*What to work on*.
Copy out each line of the records below that contains the string "width".

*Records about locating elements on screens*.
━━━━━━━━━━━━━━━━━━━━

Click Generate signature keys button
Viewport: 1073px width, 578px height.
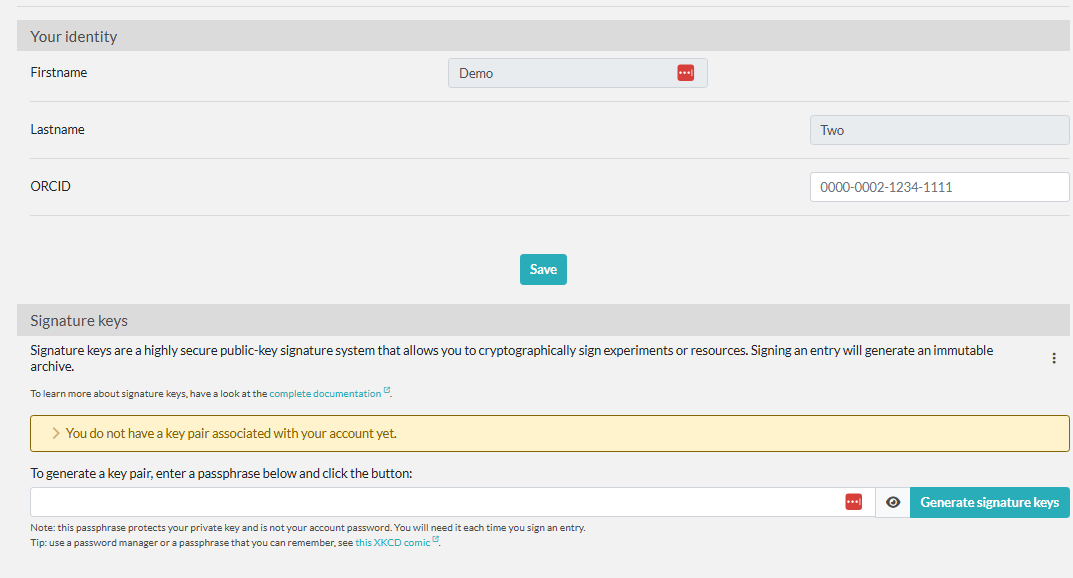[989, 502]
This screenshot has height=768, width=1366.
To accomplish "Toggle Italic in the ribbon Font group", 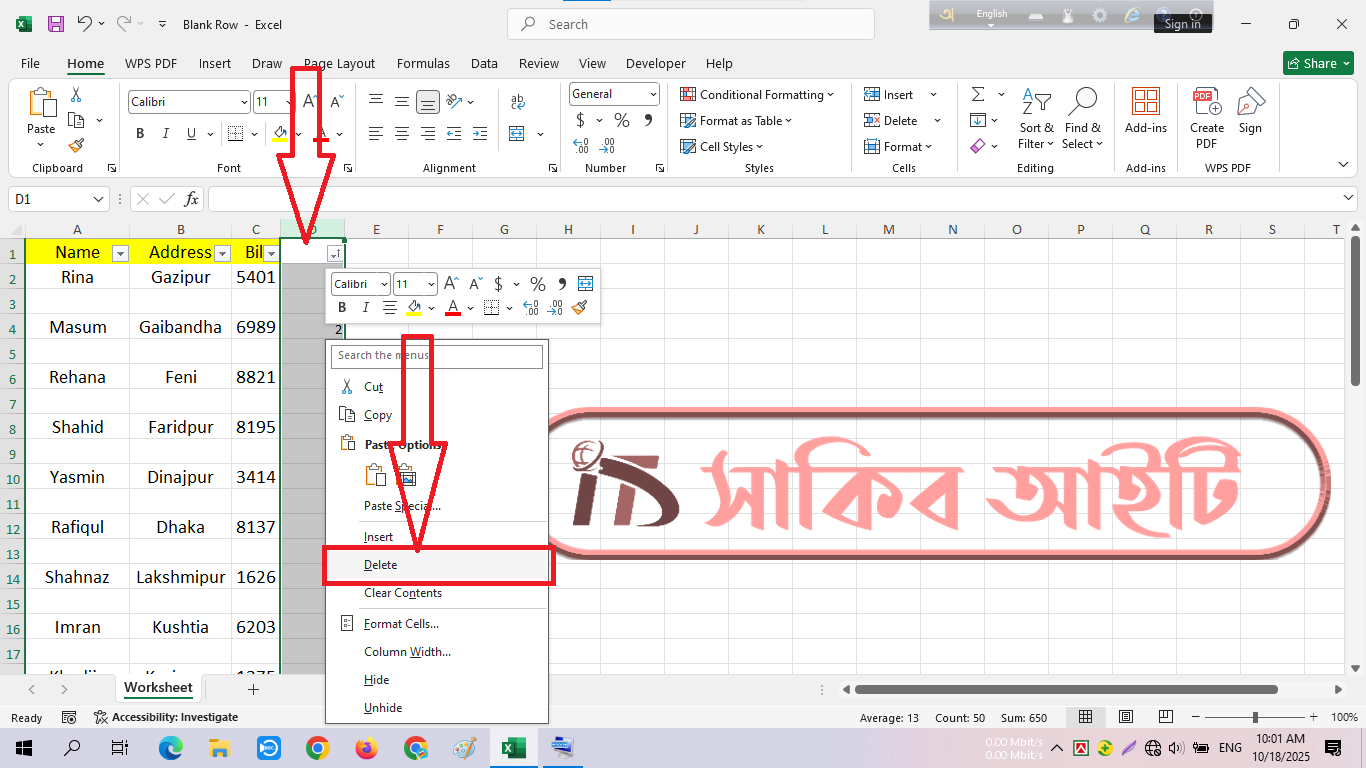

━━━━━━━━━━━━━━━━━━━━

*Expected answer*.
Viewport: 1073px width, 578px height.
This screenshot has height=768, width=1366.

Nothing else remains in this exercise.